The imaginations of middle school and high school students will be fully engaged in the science classroom with the FLIR ONE Thermal Imaging Camera. This camera’s thermal capabilities allow students to explore things invisible to the human eye. For example, students can use the camera to investigate the world of thermodynamics in a manner that parallels the excitement and mystery evoked by sitting on the edge of your seat during a cutting-edge science fiction movie.

How does it work?

What we can see with naked eye is restricted to visible light. Therefore, when you consider the electromagnetic spectrum (EM), which encompasses radio waves, microwaves, infrared light, visible light, ultraviolet light, x-rays, and gamma rays, it becomes evident that what we can see with our eyes is limited. As an example, devices such as military night vision goggles make it possible to see images in the dark. In a similar way, the FLIR ONE Thermal Imaging Camera is a device for us to “see” beyond visible light.

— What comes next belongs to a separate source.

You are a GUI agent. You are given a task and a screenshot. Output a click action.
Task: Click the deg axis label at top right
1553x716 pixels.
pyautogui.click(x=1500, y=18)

Thermal-imaging cameras, like the FLIR ONE, can “see” heat signatures, which are converted to display variations of temperatures, e.g., How an icy soft drink contrasts with the flame on a candle. This is because all objects emit thermal energy and the hotter the object; the more energy given off by the object. The energy emitted is known as the “heat signature.” Hence, every object has a different heat signature; and it’s those signatures that are detected by thermal imagers like the FLIR ONE. Moreover, since thermal cameras are not concerned with visible light, regardless of lighting conditions, thermal cameras can detect the different heat signatures in a variety of situations. Therefore, images of temperature variations can be observed with this type of device.

FLIR ONE Thermal Imaging Camera Compatibility

The Thermal Camera is made for the iPhone and the iPad. It is very easy to use and, because no interface is needed, it is a snap to use in the classroom. Subsequently, teachers will have no problem having students connect the device for experiments. The first step, however, is load the free Vernier Thermal Analysis for FLIR ONE application, which is available for download on the iTunes App Store  [https://itunes.apple.com/us/app/vernier-thermal-analysis-for/id1083139486?mt=8]. It requires iOS 9.0 or better and should be installed before connecting the camera to your device.  The Vernier Thermal Analysis for FLIR ONE application is simple to access and takes only a few minutes to upload.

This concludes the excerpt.